Que doit, ou devrait-elle faire pour constituer une force réelle pour l’alternance politique au Cameroun ?
Ce que l’on peut nommer opposition au Cameroun a, hélas, une ossature qui s’est autoflagellée et forme des partis satellites avec des rivalités et des conflits irréconciliables d’ego des individus. Le système électoral est conçu pour renforcer l’éparpillement des ambitions des personnalités auxquelles il serait demandé au faciès de fondre au profit d’un candidat messianique dont personne ne connait le poids politique réel, en dehors de ceux qui ont déjà pris part aux précédentes élections présidentielles. C’est tout simplement surréaliste. Au Gabon, Jean Ping avec son statut d’ancien président de l’Union africaine, ami de plusieurs chefs d’États africains, a pu fédérer autour de lui plusieurs forces politiques, avec l’argent dont il dispose. La fin de l’histoire est connue de tous.

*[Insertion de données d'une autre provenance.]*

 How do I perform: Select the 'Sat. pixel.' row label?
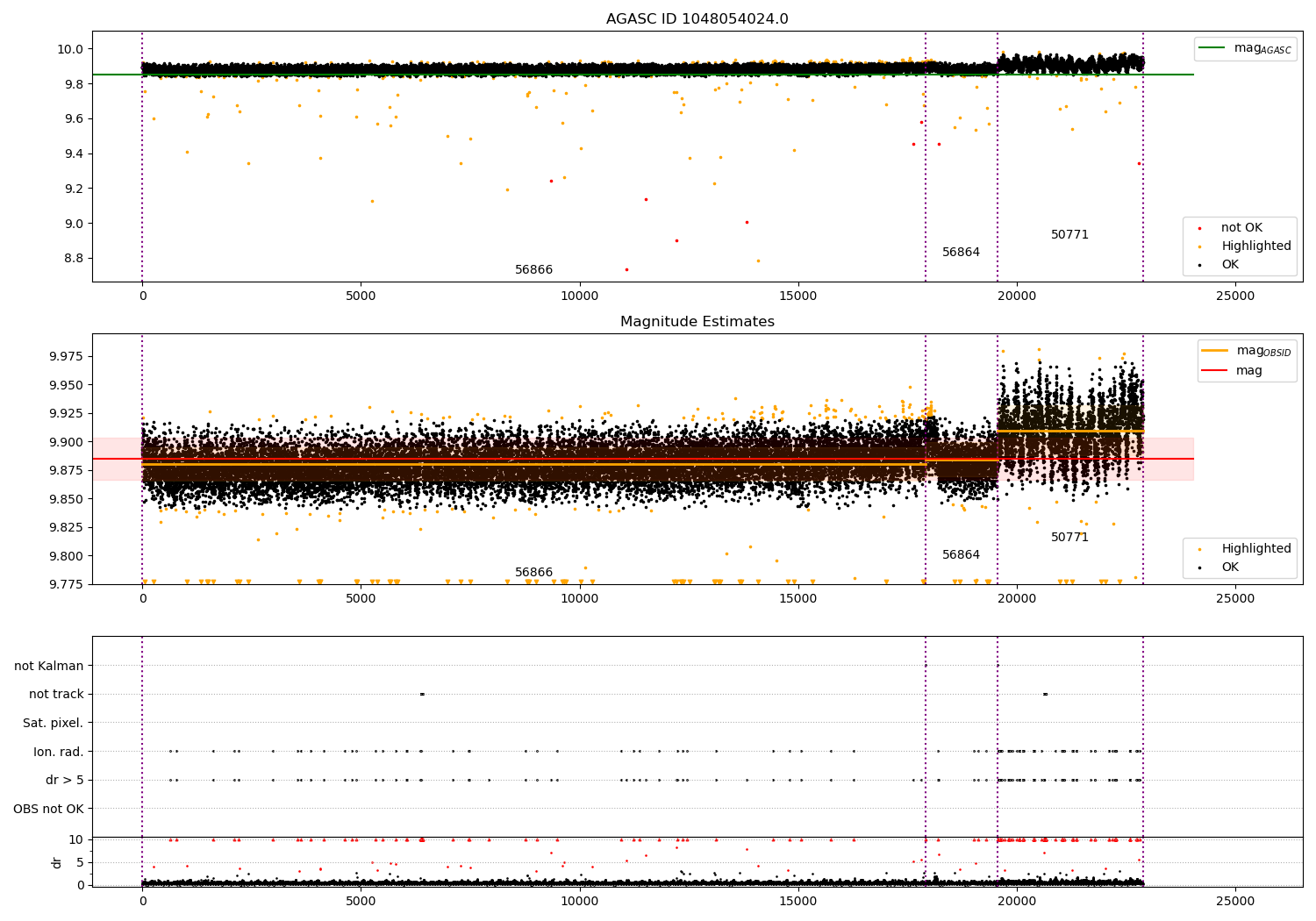(53, 723)
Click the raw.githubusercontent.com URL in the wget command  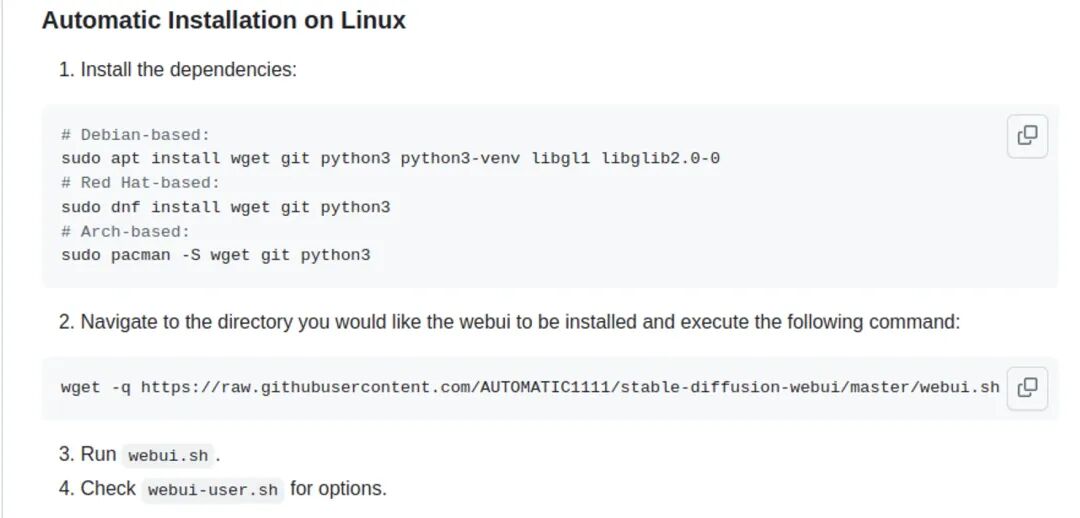[570, 387]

Il faut aujourd’hui fédérer un front commun pour l’obtention d’un système électoral et une gouvernance électorale neutre et transparente. Il ne s’agit donc pas seulement du Code électoral comme on l’entend ci et là parmi les profanes et les néophytes. Il faut la refonte totale du fichier électoral. C’est à dire recommencer à zéro, en commençant par la publication des résultats d’un vrai recensement de la population. Ensuite, il faudra créer un organe électoral qui conduit les élections et en proclame les résultats, avec à la tête de la structure chargée de la gestion du processus électoral, des personnalités reconnues pour leur indépendance et pour leur compétence ; mettre en place le Conseil constitutionnel qui examine la régularité électorale et en fin organiser des élections à deux tours. C’est cette bataille que l’opposition et la société tout entière doivent mener pour nous éviter le chaos. Sinon on aura un renversement de régime ou il se reproduira.

Dans l’optique d’une transition politique au Cameroun, quels rôles devraient jouer : la diaspora, du moins celle dite progressiste ; les organisations de la société civile ; les médias ; les hommes de l’Église et les partenaires au développement ?

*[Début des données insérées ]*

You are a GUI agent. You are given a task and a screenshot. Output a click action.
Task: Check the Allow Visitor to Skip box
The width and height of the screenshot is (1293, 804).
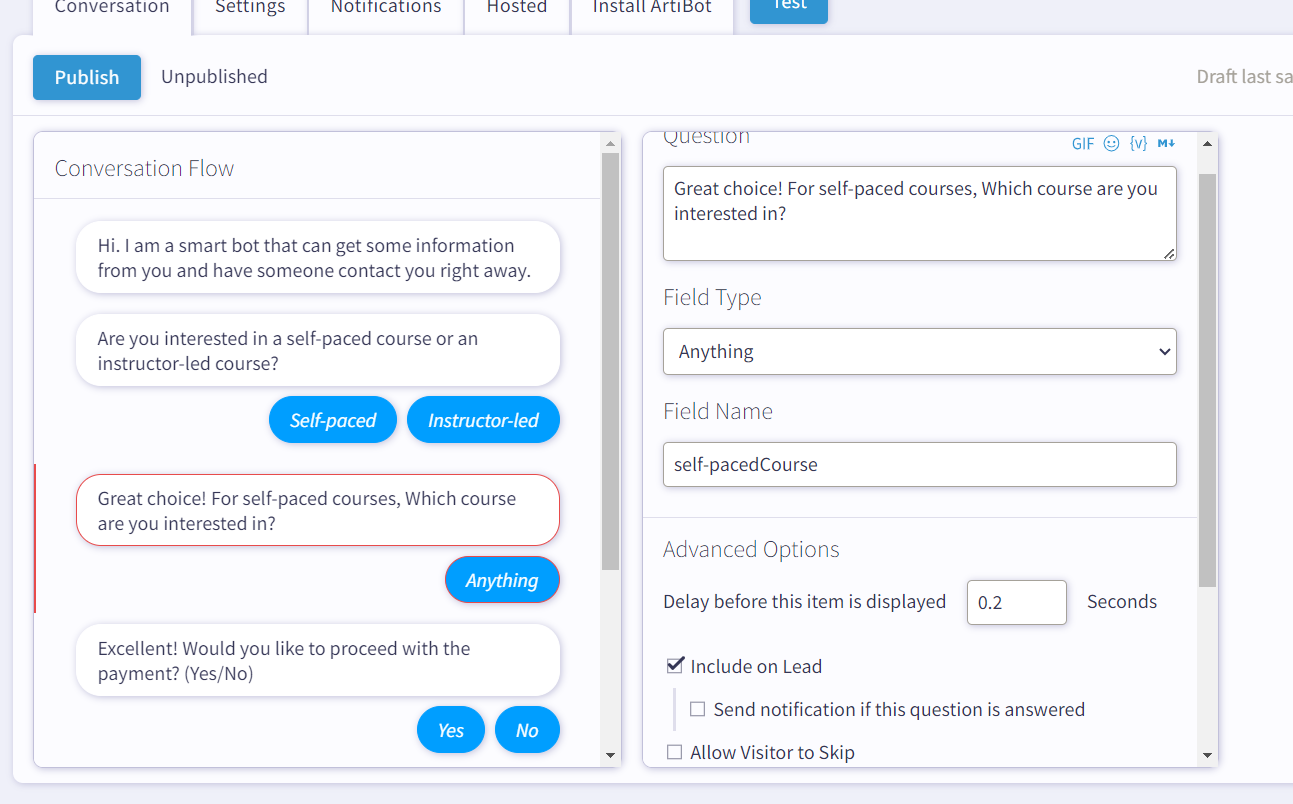coord(675,752)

Il y aura forcément une transition ou une élection transparente. C’est toujours très fantasmagorique de tirer des plans sur la comète. Tous les acteurs sont importants dans une transition, chacun dans son rôle.
Il faut envisager un pays d’accord avec lui-même et avec ses intervenants politiques et corporatifs dans le cadre d’une reconstruction d’une société d’apaisement et de confiance entre les acteurs politiques et le corps social
La diaspora ne peut pas et ne doit pas être perçue comme distincte des citoyens vivant sur le territoire national du fait de leur extraterritorialité. Il n’y a pas deux Constitutions, celle qui traite de la diaspora et celle des autres.

Autrement dit, quelle alternative crédible contre le biyaïsme ?
L’alternative crédible devra être inclusive et participative

Compte tenu du contexte actuel (code électoral imparfait, Elecam non indépendant, peut-on avoir une transition politique au Cameroun par les urnes, comme le souhaitent certaines femmes et hommes politiques ?
Lorsqu’on parle de transition, il ne s’agit plus des urnes. La transition suppose une période intérimaire entre l’exercice consensuel du pouvoir et l’exercice légitime du pouvoir. Elle survient en cas de rupture constitutionnelle ou de vacance subite du pouvoir induisant l’intérim.
Les urnes dans la situation des lois et du système actuels n’ont de concept et structures que la reproduction de M. Biya ou de quelqu’un que lui-même aura désigné pour lui survivre au Rdpc et le succéder.
L’alternative est donc unique : la transition ou l’alternance.
Si nous nous confinons dans la fuite en avant en caressant de faux espoirs du genre « inscrivons-nous par millions on va gagner ». L’on joue leurs jeux et se nourrit de fantasmes. D’autant plus que même si l’inscription sur les listes électorales est une étape essentielle, c’est la participation effective des électeurs inscrits au vote et le respect de la vérité des urnes qui sont les étapes décisives. Quinze millions de Camerounais peuvent bien s’inscrire, mais seulement trois ou quatre millions prennent part effectivement au vote. Le rapport de force est inévitable pour changer ou modifier l’ordre actuel, sinon M. Biya sera là en 2018.